If there was a prize for ‘Best Rock Album That Accompanies A Movie and Features Amazing Famous Musicians’, then Dave Grohl and his Sound City Players would have no competition. Fucking great.
Go ahead; just have a read of the back sleeve of this record. Tell me you can get to the end of this album without feeling a tingle in your pants. This is baby-making stuff, folks. Rock'n'roll baby-making stuff.

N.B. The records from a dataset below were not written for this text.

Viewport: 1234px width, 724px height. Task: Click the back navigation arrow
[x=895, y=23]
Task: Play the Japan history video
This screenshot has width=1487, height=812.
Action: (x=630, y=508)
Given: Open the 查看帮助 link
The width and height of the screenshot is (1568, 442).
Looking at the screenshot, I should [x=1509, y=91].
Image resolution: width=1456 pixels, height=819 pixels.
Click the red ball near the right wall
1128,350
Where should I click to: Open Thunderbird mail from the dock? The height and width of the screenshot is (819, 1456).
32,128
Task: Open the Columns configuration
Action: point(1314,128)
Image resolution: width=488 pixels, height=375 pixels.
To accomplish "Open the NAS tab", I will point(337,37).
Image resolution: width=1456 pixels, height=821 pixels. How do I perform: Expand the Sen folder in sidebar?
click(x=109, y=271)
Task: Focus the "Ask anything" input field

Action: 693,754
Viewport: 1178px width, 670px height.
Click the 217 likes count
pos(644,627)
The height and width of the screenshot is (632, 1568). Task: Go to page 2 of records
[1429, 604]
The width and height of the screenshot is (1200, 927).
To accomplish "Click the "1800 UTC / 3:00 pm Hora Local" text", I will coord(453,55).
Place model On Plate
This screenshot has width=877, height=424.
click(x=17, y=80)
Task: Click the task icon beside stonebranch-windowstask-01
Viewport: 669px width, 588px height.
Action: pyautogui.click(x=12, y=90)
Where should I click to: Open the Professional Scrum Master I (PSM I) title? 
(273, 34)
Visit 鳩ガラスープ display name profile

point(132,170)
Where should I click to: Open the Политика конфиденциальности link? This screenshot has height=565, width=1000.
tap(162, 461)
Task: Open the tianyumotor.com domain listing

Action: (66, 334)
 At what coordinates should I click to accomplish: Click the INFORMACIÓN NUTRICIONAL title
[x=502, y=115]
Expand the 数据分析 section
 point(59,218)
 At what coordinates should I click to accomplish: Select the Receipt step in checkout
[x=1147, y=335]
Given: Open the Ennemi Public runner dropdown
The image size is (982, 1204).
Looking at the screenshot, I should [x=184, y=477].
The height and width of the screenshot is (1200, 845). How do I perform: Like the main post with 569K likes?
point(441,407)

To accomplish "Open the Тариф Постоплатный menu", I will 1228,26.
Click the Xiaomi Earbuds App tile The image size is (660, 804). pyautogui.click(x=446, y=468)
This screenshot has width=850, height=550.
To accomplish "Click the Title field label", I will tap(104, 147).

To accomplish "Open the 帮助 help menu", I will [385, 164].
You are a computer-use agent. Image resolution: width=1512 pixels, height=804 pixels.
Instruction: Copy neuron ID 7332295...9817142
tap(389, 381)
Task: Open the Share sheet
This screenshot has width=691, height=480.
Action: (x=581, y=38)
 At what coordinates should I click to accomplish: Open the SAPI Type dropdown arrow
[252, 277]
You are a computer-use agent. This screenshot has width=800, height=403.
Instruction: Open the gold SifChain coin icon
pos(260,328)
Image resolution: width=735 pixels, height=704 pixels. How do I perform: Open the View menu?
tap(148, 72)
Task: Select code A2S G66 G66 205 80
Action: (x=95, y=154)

The names that span this album's 11 songs are the cream of the crop. Stevie Nicks, Corey Taylor, Josh Homme, Trent Reznor, Paul McCartney and Rick Springfield all appear, and with Butch Vig in the producer's seat, aurally Sound City: Real To Reel could never fail. But this is a Dave Grohl project, a Dave Grohl passion, a Dave Grohl record, and as such the delivery, structure and scope of it are delivered with predictable Dave Grohl brilliance.
To focus on the background of the album – the accompaniment of a Grohl-directed film about Sound City Studios in Los Angeles, which closed its doors in 2011 after recording everyone from Fleetwood Mac to Slipknot – would be doing a massive injustice to the quality of the songs on the album. Kicking off with a bang, with Black Rebel Motorcycle Club's Robert Levon Been and Peter Hayes teaming up with Grohl for Heaven And All, the thumping scene is set for the rest of the record. Taylor is subdued (compared to his usual Slipknot guise) but lets his singing voice shine on From Can To Can't, and epic closer Mantra – featuring the all-star triple threat of Grohl, Homme and Reznor, is one of the best things you'll hear all year.
If there was a prize for 'Best Rock Album That Accompanies A Movie and Features Amazing Famous Musicians', then Dave Grohl and his Sound City Players would have no competition. Fucking great.